■ Exercise directions:
Using the listing that follows, filter out every line lacking the string "menu" and return the rest.

■ Task data:

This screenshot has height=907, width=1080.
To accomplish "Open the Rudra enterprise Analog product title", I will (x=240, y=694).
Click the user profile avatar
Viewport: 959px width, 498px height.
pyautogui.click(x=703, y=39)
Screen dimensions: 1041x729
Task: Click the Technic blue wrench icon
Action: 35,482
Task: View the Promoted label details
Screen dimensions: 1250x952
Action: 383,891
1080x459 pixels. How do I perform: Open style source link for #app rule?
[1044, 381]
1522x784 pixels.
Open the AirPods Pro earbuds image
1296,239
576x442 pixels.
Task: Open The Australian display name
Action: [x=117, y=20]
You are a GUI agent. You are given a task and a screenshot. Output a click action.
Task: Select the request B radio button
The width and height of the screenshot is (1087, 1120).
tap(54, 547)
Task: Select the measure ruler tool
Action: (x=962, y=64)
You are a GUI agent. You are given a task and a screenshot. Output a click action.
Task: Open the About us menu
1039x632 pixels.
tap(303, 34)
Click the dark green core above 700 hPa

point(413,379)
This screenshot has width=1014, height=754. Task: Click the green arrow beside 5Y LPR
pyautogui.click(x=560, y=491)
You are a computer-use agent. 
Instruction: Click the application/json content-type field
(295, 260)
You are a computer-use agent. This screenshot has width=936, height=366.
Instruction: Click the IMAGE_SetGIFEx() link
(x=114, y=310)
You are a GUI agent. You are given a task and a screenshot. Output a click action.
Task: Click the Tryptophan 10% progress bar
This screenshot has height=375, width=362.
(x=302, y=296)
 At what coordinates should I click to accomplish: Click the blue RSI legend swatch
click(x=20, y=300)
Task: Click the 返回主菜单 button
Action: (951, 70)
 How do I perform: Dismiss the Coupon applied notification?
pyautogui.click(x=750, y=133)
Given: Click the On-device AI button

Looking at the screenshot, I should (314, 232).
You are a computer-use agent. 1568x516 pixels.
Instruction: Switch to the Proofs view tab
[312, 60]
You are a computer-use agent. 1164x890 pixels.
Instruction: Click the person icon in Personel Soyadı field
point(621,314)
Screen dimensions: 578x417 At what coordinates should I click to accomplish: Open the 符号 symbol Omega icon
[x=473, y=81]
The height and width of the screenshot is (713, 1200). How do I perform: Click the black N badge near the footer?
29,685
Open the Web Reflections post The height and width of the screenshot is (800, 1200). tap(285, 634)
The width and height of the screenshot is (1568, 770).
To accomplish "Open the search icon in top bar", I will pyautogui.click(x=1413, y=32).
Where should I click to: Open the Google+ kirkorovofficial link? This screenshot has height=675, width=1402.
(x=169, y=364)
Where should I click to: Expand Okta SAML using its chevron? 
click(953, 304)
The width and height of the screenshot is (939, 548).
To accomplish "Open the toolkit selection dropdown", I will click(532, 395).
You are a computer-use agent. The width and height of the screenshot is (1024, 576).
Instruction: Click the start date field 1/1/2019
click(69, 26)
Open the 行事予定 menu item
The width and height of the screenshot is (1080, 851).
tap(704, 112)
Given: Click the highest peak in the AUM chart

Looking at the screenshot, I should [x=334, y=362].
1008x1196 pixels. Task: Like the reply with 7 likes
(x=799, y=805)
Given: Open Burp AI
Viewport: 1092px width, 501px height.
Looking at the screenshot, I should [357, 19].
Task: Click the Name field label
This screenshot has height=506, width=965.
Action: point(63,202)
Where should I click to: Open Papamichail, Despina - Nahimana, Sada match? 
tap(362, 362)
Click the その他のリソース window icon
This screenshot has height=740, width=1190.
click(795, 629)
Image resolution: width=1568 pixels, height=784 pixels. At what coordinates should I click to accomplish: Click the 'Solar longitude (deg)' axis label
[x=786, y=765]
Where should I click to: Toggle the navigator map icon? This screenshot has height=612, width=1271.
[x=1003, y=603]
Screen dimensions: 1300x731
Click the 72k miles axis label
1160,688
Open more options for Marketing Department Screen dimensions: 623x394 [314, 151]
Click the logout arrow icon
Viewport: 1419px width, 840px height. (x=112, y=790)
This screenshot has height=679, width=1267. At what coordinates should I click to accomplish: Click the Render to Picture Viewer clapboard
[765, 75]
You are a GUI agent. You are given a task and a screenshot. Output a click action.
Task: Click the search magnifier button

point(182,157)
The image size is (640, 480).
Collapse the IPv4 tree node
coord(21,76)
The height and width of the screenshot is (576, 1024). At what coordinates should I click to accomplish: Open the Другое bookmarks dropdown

■ Answer box:
Task: Open the About us menu
Open the 行事予定 menu item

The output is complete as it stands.